DE NOTRE CORRESPONDANTE
«NOUS AVONS découvert que l'aptitude d'un adolescent de 14ans à estimer rapidement une quantité dans un groupe est significativement corrélée à sa réussite scolaire en math, à chaque année depuis la maternelle», déclare dans un communiqué le Dr Justin Halberda, professeur de science psychologique et cérébrale à l'université John Hopkins (Baltimore), qui a dirigé ce travail.
L'étude est publiée dans la revue « Nature ». La compétence mathématique humaine émerge de deux systèmes : l'un repose sur des représentations symboliques qui sont propres à l'homme et doivent être enseignées ; l'autre repose sur un sens approximatif des nombres, qui, sur le plan évolutif, est ancien et qui est partagé par les humains (dès la plus petite enfance) et de nombreux animaux (y compris les rats et les pigeons). Cette représentation numérique approximative est visuelle ou auditive et ne fait pas intervenir le calcul verbal. Cette faculté répond certainement à un besoin apparu très tôt d'apprécier une quantité de nourriture ou estimer la taille d'un groupe de congénères.
On ignore toutefois si ce sens inné du nombre varie d'un individu à l'autre, s'il peut être plus précis chez certains que chez d'autres. De plus, on ignore dans quelle mesure ce sens inné peut influer sur les compétences mathématiques symboliques qui sont acquises par l'instruction scolaire.
Afin de répondre à ces questions, l'équipe de Justin Halberda a étudié 64 adolescents de 14 ans, scolarisés en classe de troisième, et dont les performances mathématiques et intellectuelles avaient été mesurées chaque année depuis la maternelle.
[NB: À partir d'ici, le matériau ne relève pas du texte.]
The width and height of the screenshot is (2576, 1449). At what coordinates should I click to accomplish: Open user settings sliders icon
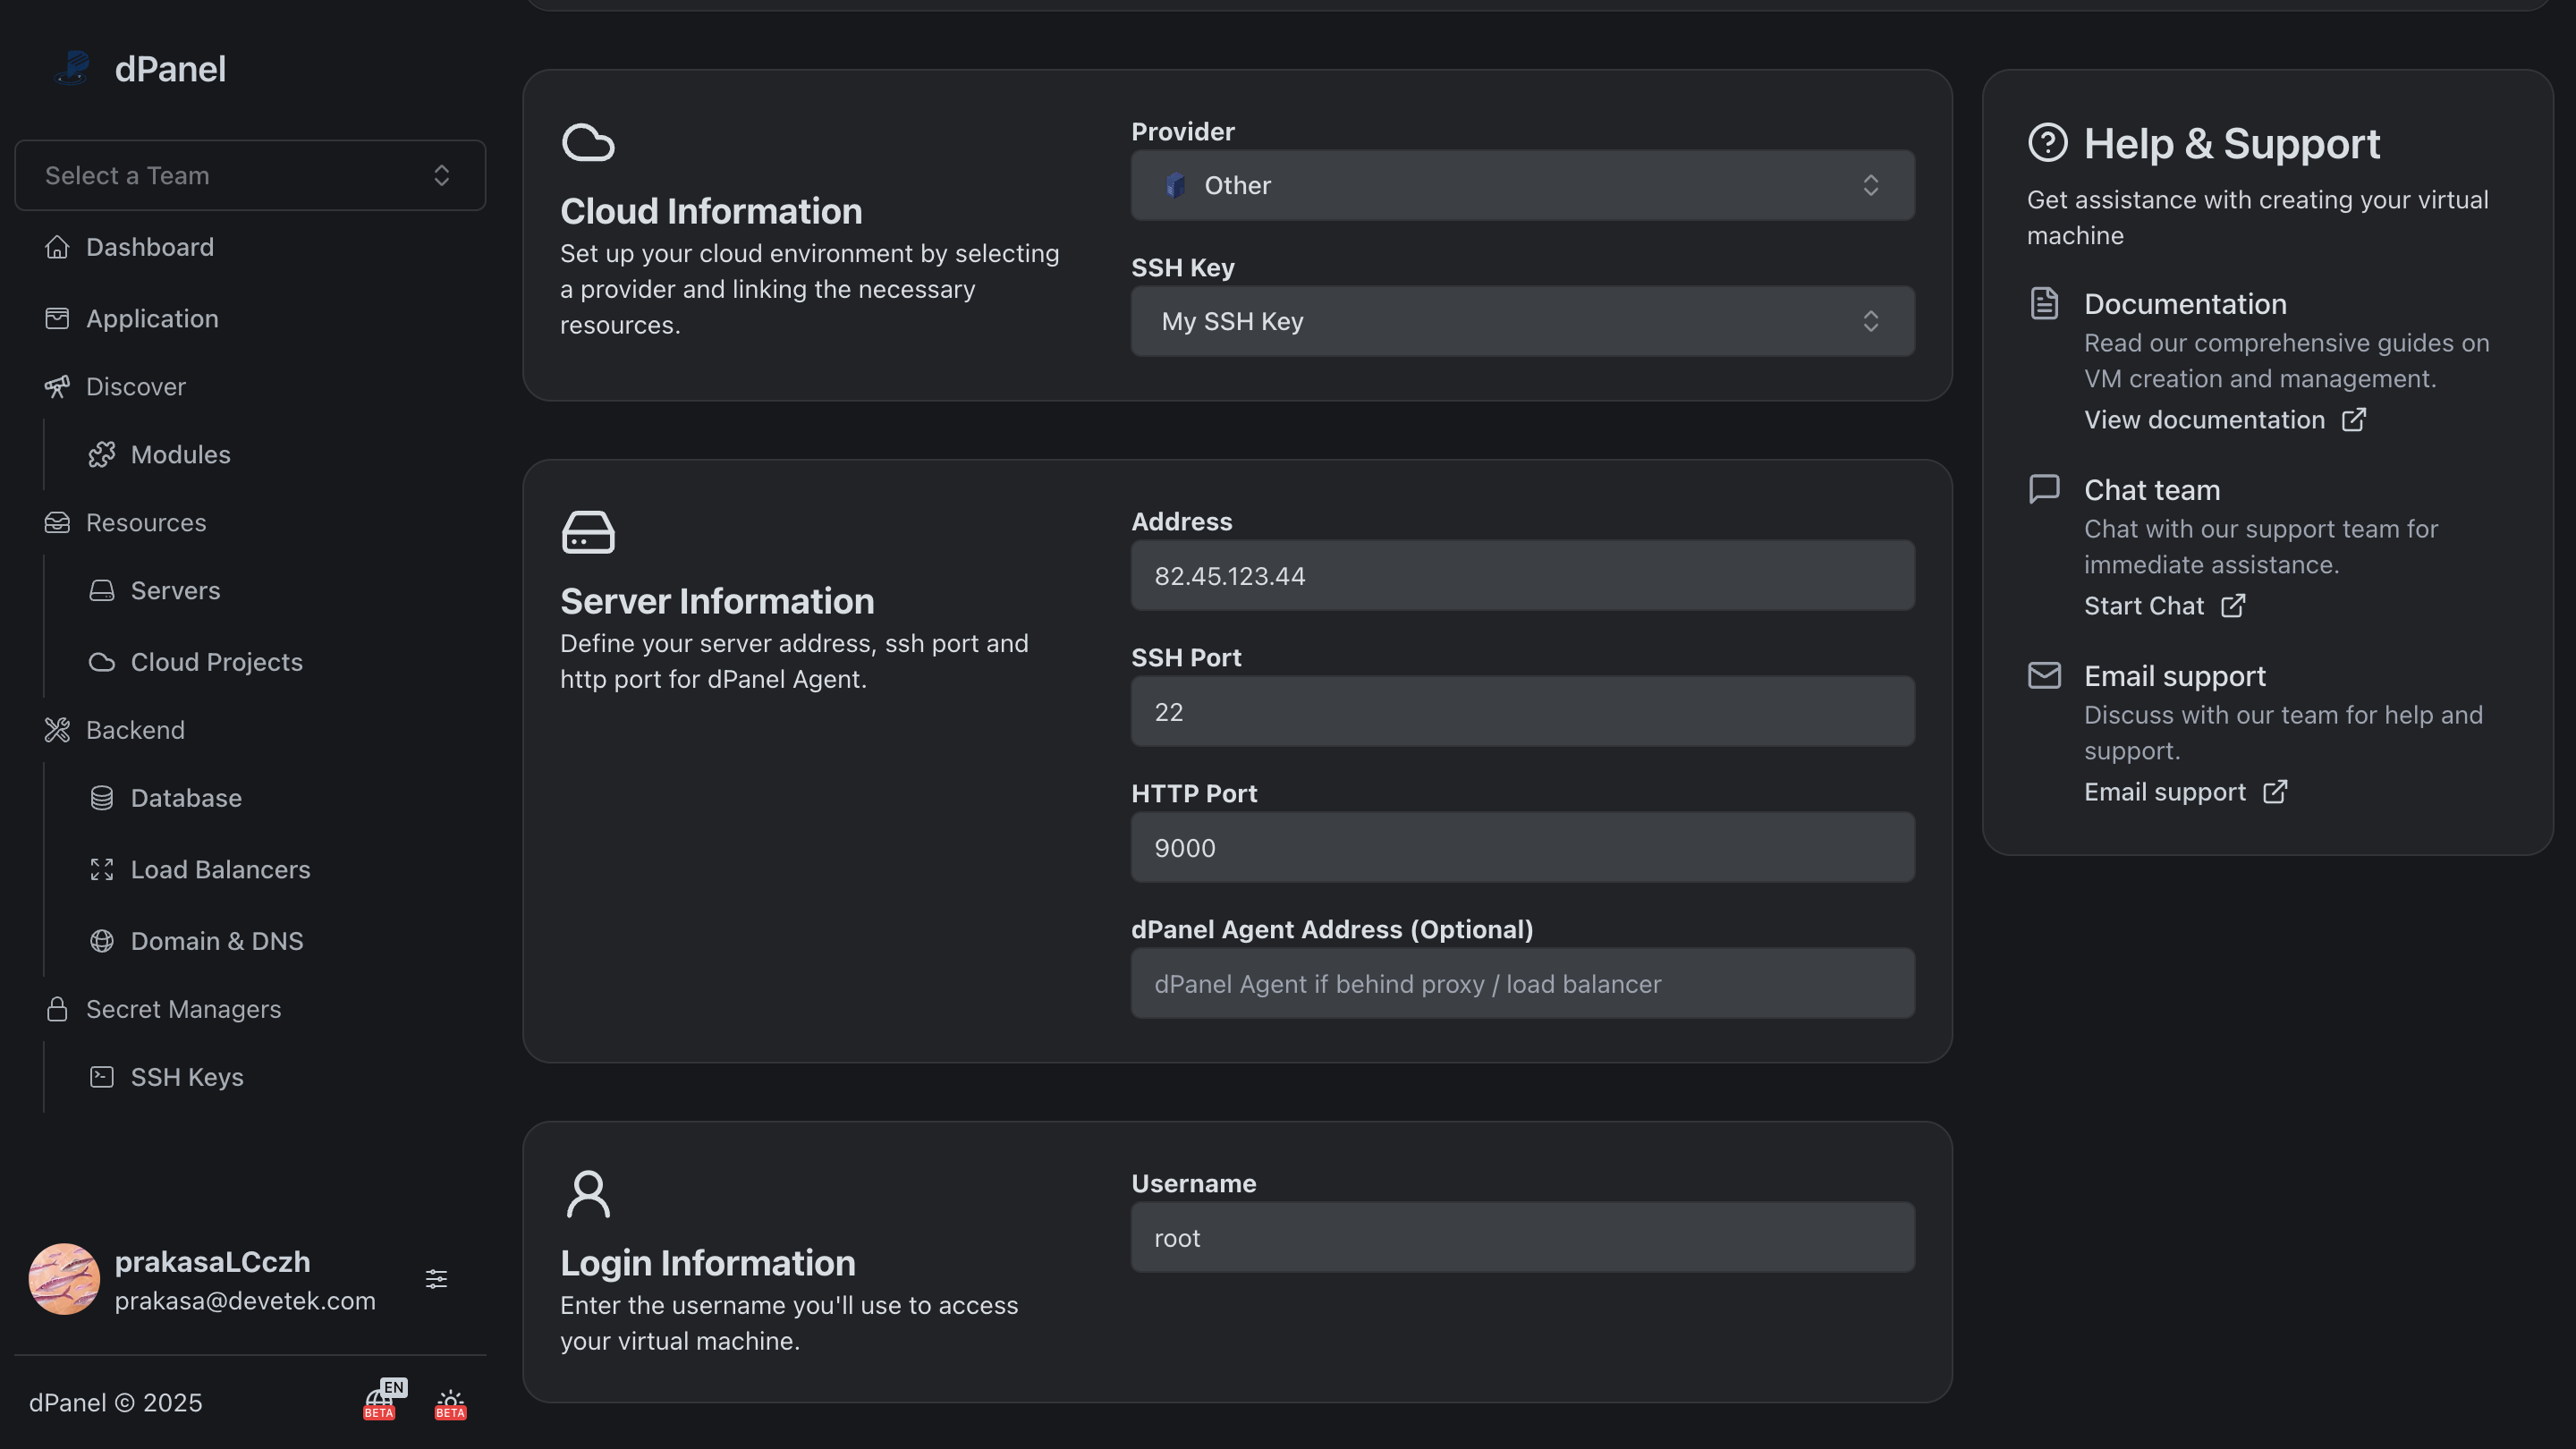click(x=436, y=1279)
Une variation étonnamment grande entre les individus.
Les chercheurs ont mesuré chez tous ces adolescents l'acuité de leur sens approximatif des nombres. Ils leur ont demandé de regarder sur un écran d'ordinateur des points jaunes et des points bleus mêlés, dont la vitesse d'apparition empêchait leur comptage, et d'estimer quels points colorés étaient les plus nombreux. Le rapport entre les deux groupes de points colorés variait (1 sur 2, 3 sur 4, 5 sur 6 et 7 sur 8), et il y avait de 5 à 16 points dans chaque groupe.
Les résultats mettent en évidence chez ces adolescents une variation étonnamment grande de l'acuité du sens inné du nombre. Tandis que la plupart des adolescents parviennent à la bonne réponse lorsqu'il y a par exemple seulement 10 points bleus contre 25 points jaunes, certains éprouvent des difficultés lorsque le nombre de points dans chaque groupe est plus proche.
Les chercheurs ont alors examiné la relation entre cette acuité et les performances des adolescents en mathématique symbolique, enregistrées chaque année depuis la maternelle à l'aide de un ou deux tests standardisés. Ils ont découvert que les adolescents dotés d'un sens inné aigu des nombres (à l'âge de 14 ans) ont mieux réussi à chacun des tests annuels de math symbolique, passés de la maternelle à la troisième.
De plus, cette corrélation entre l'acuité du sens des nombres et la performance en math symbolique persiste après ajustement pour le QI et d'autres facteurs.
«Cela semble dire que le sens inné du nombre, que nous partageons avec les animaux, est connecté aux mathématiques formelles que nous apprenons à l'école», conclut le Dr Halberda. «Le sens inné du nombre et les mathématiques formelles enseignés à l'école pourraient interagir et s'influencer l'une et l'autre au fil de notre vie. »
De nouvelles méthodes d'enseignement ?
Malgré cette forte corrélation, le Dr Halberda souligne toutefois qu'il ne faut pas en déduire que le succès ou l'échec en math est génétiquement déterminé et donc immuable. De nombreux facteurs affectent la performance en mathématiques. Les futures recherches devront déterminer si les différences précoces dans le sens inné du nombre affectent l'apprentissage ultérieur des maths, si l'instruction mathématique améliore l'acuité du sens du nombre, et dans quelle mesure d'autres facteurs peuvent affecter l'un et l'autre. Ces résultats pourraient peut-être aider à élaborer de nouvelles méthodes d'enseignement pour les enfants qui ont des difficultés en math.
« Nature », 7 septembre 2008, DOI : 10.1038/nature 07246.